Association of MLH1-93G>A polymorphisms toward lung cancer susceptibility and its association with clinical outcome in North Indian patients treated with platinum-based chemotherapy

Abstract

Background: Lung cancer is one of the most prevalent and main causes of malignancy-related deaths worldwide, especially in developed countries. Epidemiological studies have demonstrated that individuals having alterations in a particular gene may have a high risk of developing certain types of cancer. Materials and Methods: In the present study, 500 Indian lung cancer patients and 500 healthy controls were enrolled. Polymerase chain reaction-restriction fragment length polymorphism method was used to identify the genotype of enrolled individuals and MedCalc statistical package was used for carrying out statistical analysis. Results: In this study, we found a reduced risk of developing adenocarcinoma in patients harboring variant (P = 0.0007) and combined type genotype (P = 0.008), whereas an increased risk for small-cell lung carcinoma (SCLC) development for those subject harboring GA genotypes (P = 0.03) was also observed.

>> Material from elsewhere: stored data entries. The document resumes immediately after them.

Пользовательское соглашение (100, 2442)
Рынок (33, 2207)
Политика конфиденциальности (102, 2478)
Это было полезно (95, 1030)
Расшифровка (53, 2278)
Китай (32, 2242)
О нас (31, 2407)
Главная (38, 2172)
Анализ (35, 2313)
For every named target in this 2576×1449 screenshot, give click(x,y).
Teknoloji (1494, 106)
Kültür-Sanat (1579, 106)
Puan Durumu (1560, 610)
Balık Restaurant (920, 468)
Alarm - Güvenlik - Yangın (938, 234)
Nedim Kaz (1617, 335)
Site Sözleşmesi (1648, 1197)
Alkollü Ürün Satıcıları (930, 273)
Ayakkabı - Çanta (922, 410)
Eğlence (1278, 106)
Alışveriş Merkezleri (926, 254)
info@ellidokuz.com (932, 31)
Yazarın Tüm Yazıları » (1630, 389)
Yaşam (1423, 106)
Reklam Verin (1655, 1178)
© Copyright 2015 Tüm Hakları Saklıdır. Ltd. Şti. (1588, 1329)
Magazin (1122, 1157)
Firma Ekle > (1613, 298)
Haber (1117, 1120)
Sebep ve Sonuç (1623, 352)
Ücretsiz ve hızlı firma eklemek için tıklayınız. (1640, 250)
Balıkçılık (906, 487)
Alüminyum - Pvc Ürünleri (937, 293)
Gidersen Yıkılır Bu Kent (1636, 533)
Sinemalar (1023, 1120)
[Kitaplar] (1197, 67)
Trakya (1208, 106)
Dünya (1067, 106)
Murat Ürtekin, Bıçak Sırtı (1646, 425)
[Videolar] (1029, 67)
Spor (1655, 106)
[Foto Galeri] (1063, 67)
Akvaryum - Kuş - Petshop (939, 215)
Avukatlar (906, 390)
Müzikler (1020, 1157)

Further, heterozygous type and combined type genotype of heavy smokers for MLH1 polymorphism reported a 2-fold (P = 0.001) and 1.8-fold increased risk toward lung cancer development, respectively (P = 0.007). In case of females, the subjects harboring a variant allele have a significantly reduced risk for lung cancer development (P = 0.0001). For MLH1 polymorphism, reduced risk of developing tumor to T3 or T4 stage was observed (P = 0.04). Moreover, this is the first study reporting overall survival (OS) association for north Indian lung cancer patients with platinum-based doublet chemotherapy; for docetaxel, a three-fold increase in hazard ratio and corresponding low median standard survival time (8.4 months) for mutant and combined type genotype (P = 0.04) was observed. Conclusions: These results suggest that MLH1-93G>A polymorphism is involved in modulating the risk toward lung cancer. Our study also concluded a negative association of OS in patients undergoing carboplatin/cisplatin and docetaxel chemotherapy.